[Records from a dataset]
= Beginning of Section =
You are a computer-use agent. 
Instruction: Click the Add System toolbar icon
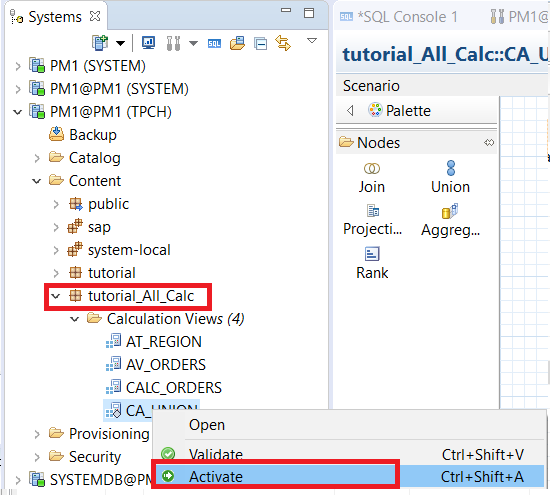(x=100, y=43)
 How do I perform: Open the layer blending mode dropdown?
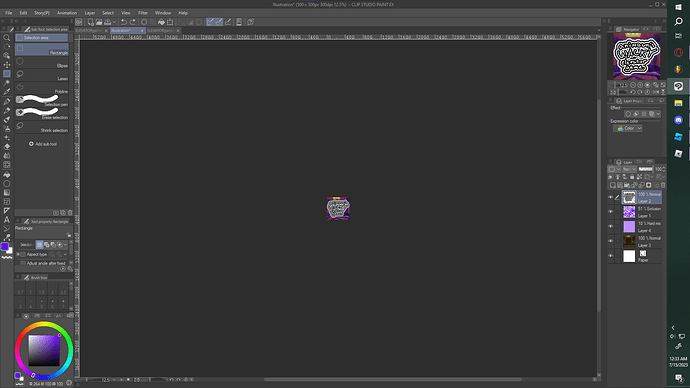tap(630, 169)
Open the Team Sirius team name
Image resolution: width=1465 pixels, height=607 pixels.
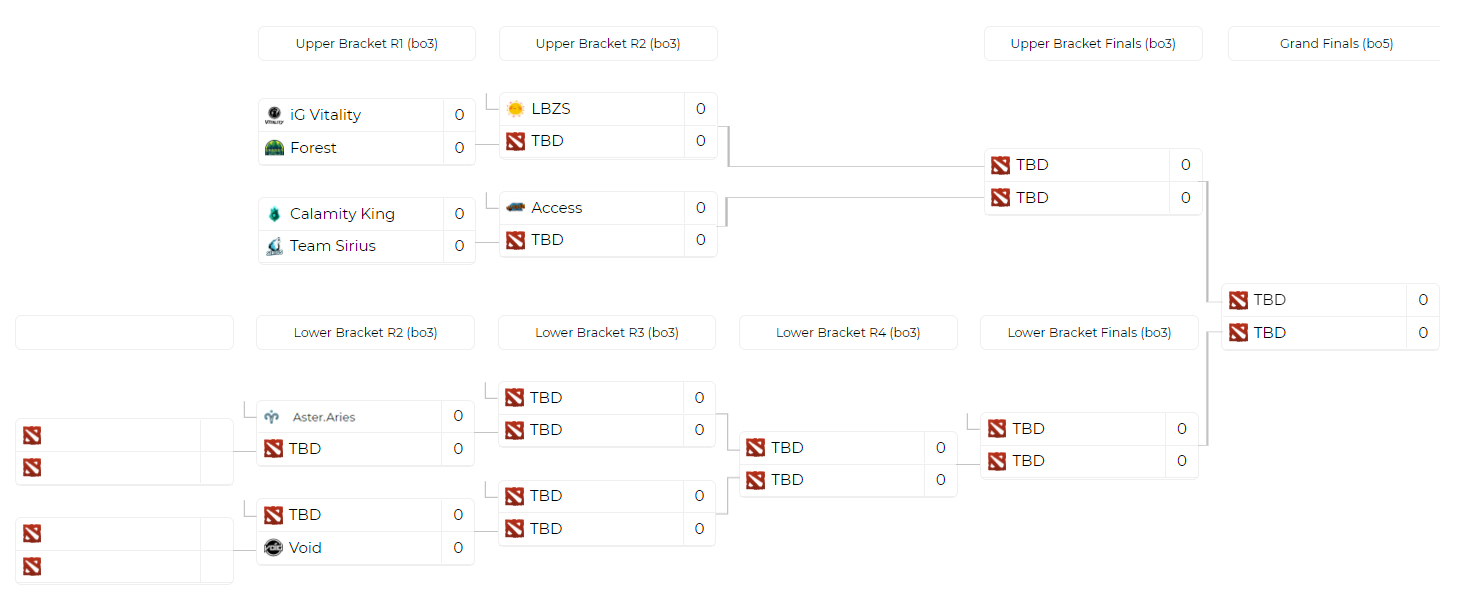(x=332, y=246)
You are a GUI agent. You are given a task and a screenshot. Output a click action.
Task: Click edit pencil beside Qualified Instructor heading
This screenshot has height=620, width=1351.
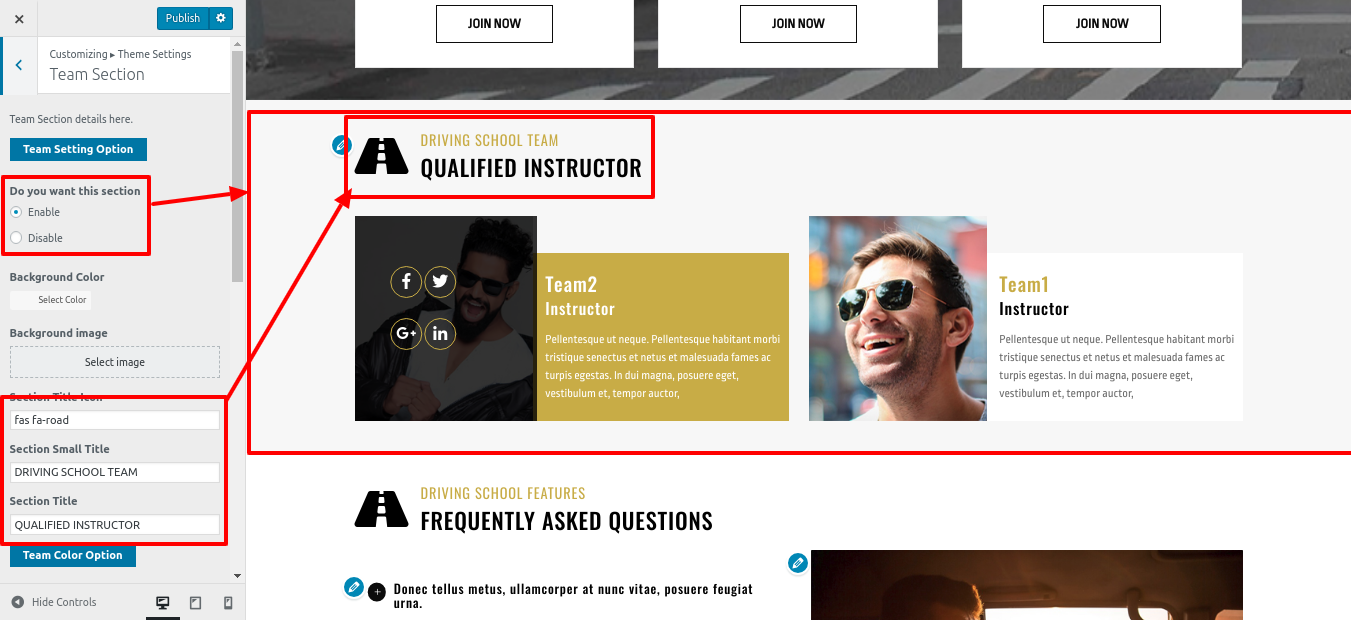pyautogui.click(x=342, y=145)
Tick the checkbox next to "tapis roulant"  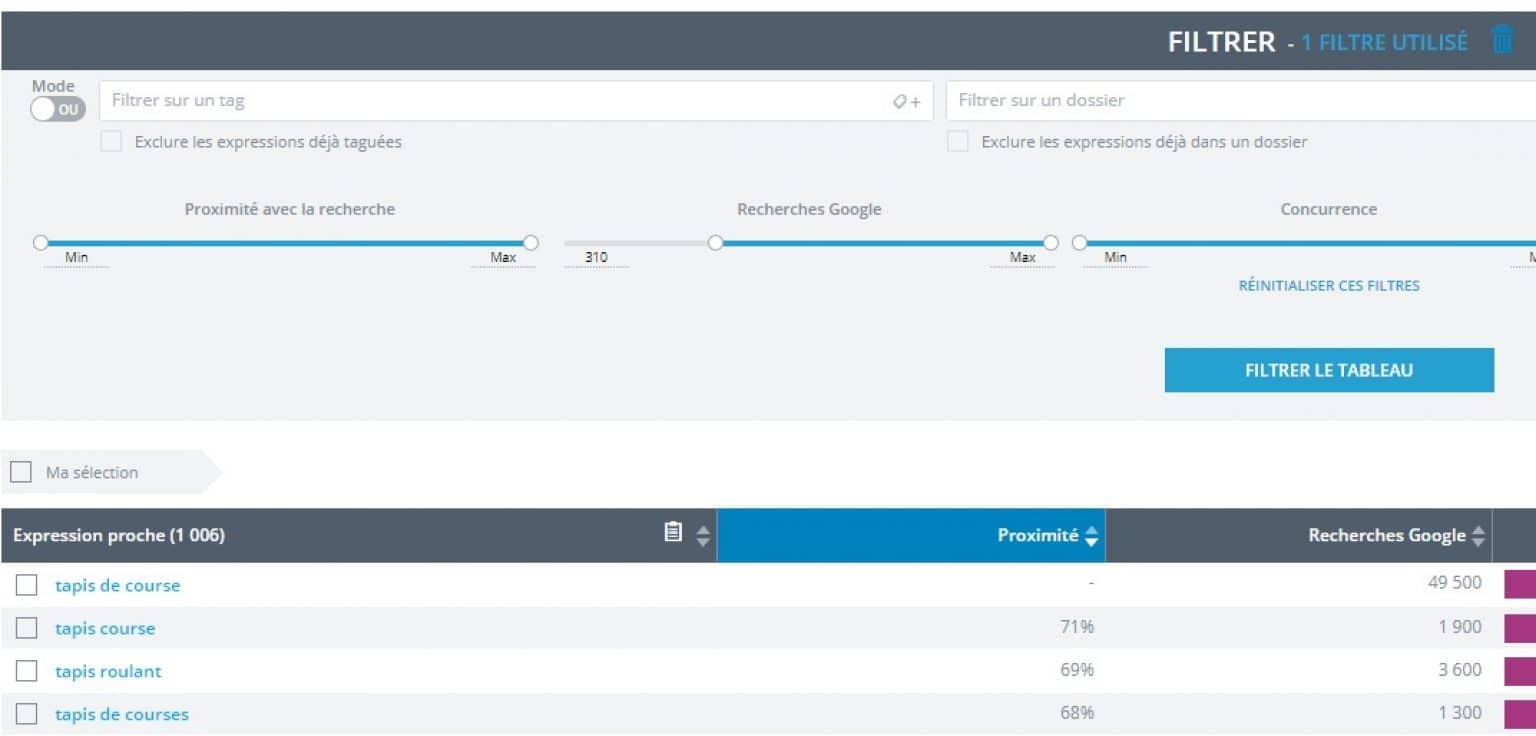click(x=27, y=671)
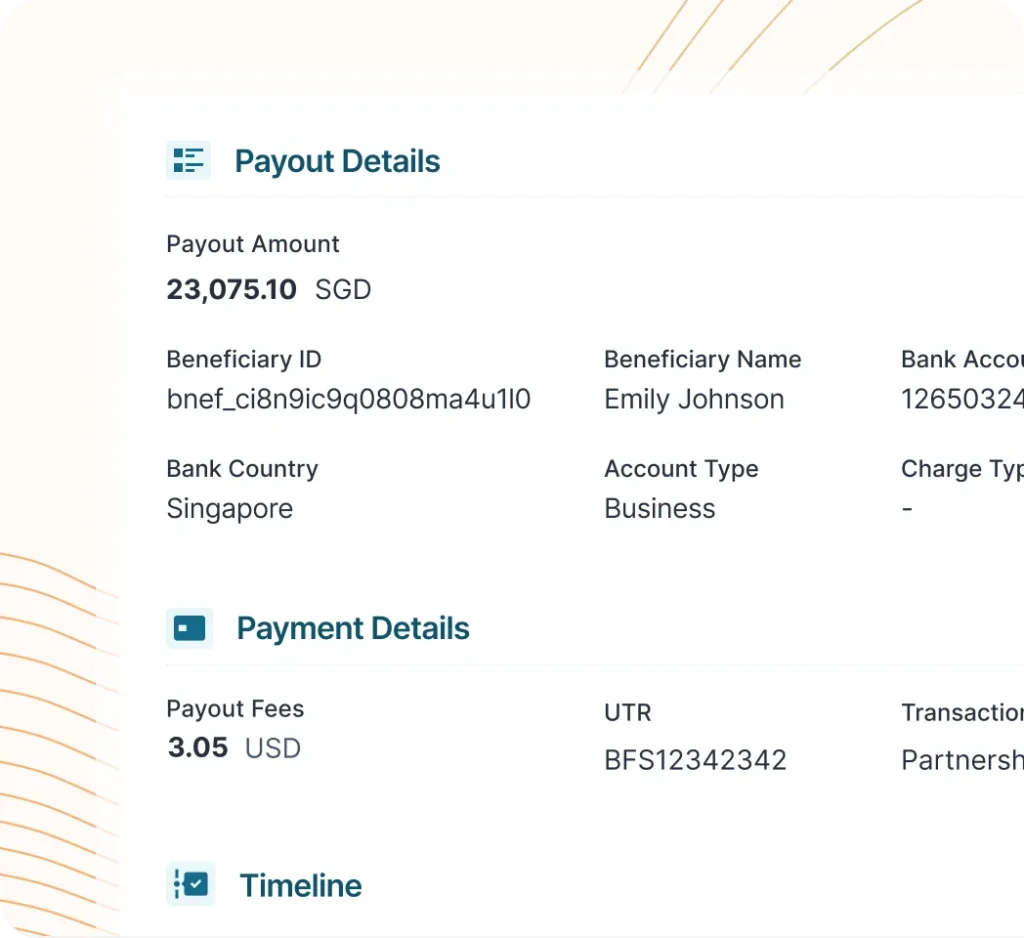Select the partially visible bank account number
Screen dimensions: 1024x938
(x=962, y=400)
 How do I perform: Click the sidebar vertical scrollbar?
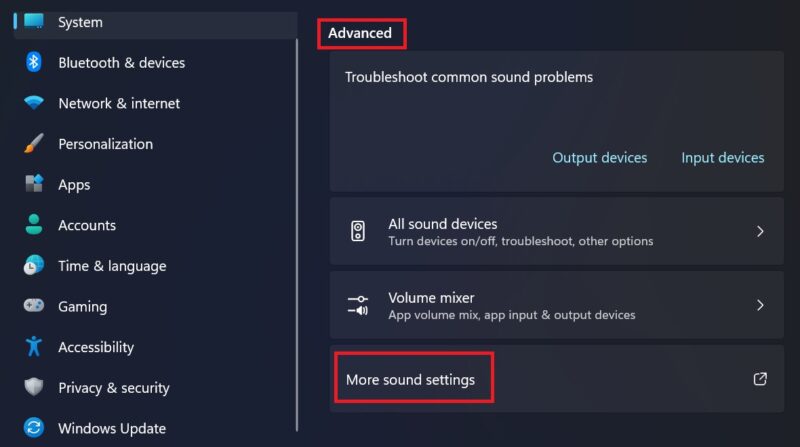(296, 236)
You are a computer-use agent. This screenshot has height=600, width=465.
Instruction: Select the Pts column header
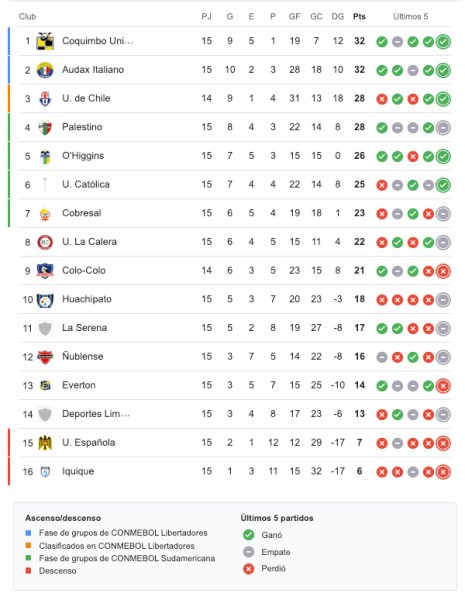click(x=359, y=16)
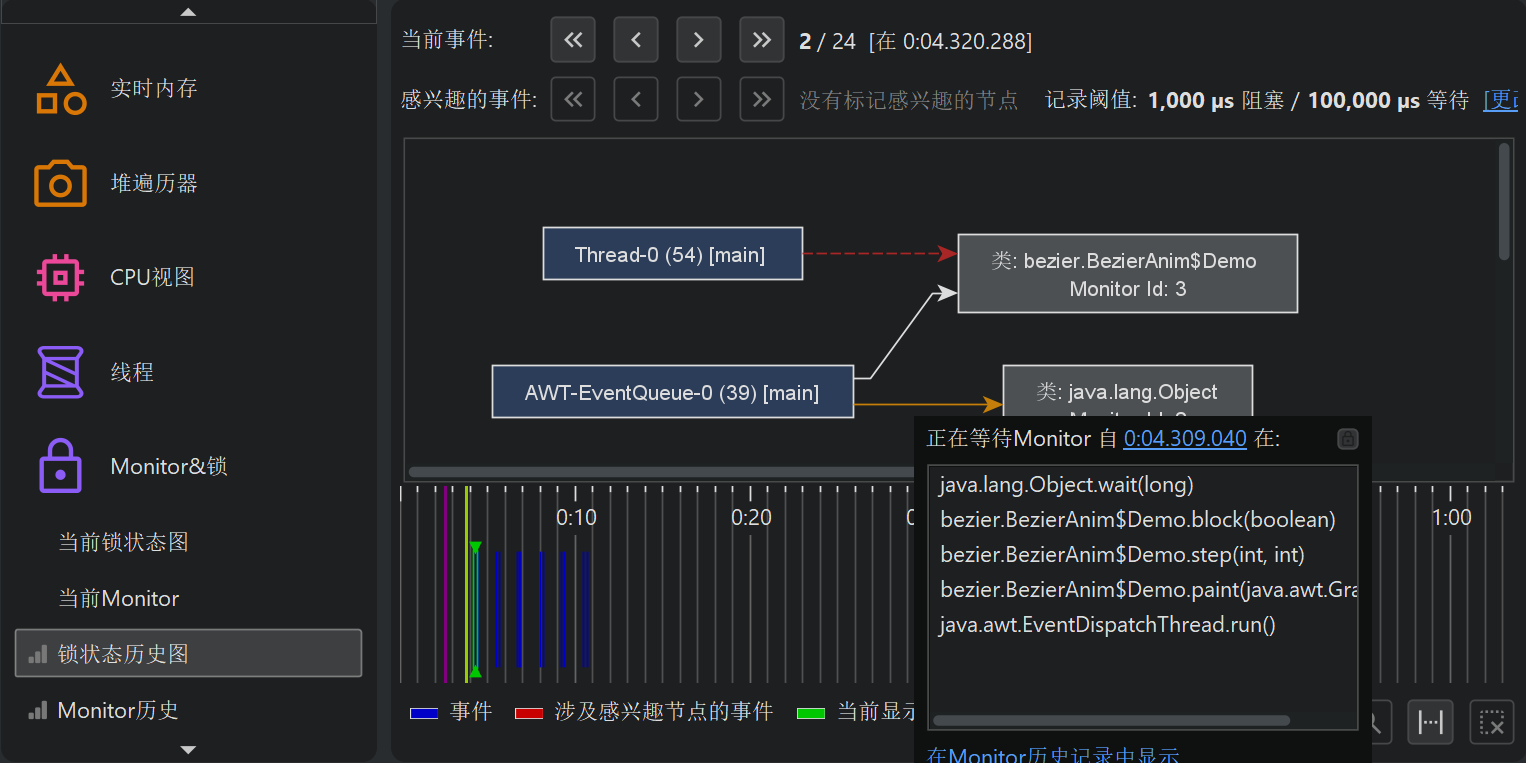
Task: Jump to last current event
Action: pos(762,40)
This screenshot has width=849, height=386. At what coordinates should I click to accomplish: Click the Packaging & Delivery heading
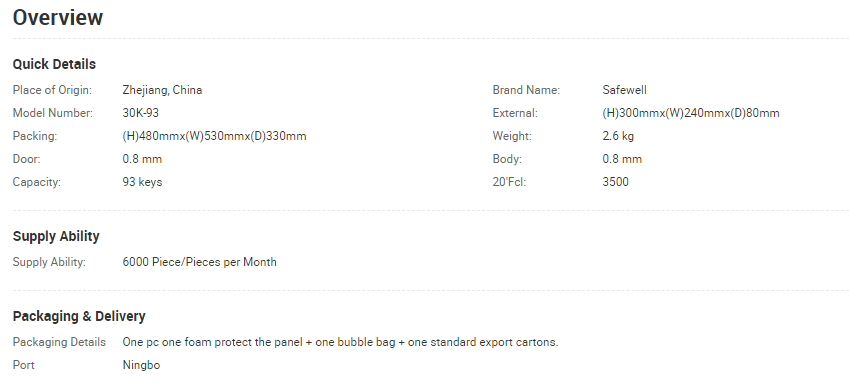[x=79, y=316]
= End of Section =
- [WORK INSTRUCTIONS]
Repeat each line word for word, from the one with "You are a computer-use agent. This" down to the last line of the data, and keep the pictures out of it.

- [ANSWER SECTION]
You are a computer-use agent. This screenshot has height=600, width=465.
Instruction: Select the Pts column header
click(x=359, y=16)
Task: Jump to last current event
Action: pos(762,40)
This screenshot has width=849, height=386. At what coordinates should I click to accomplish: Click the Packaging & Delivery heading
[x=79, y=316]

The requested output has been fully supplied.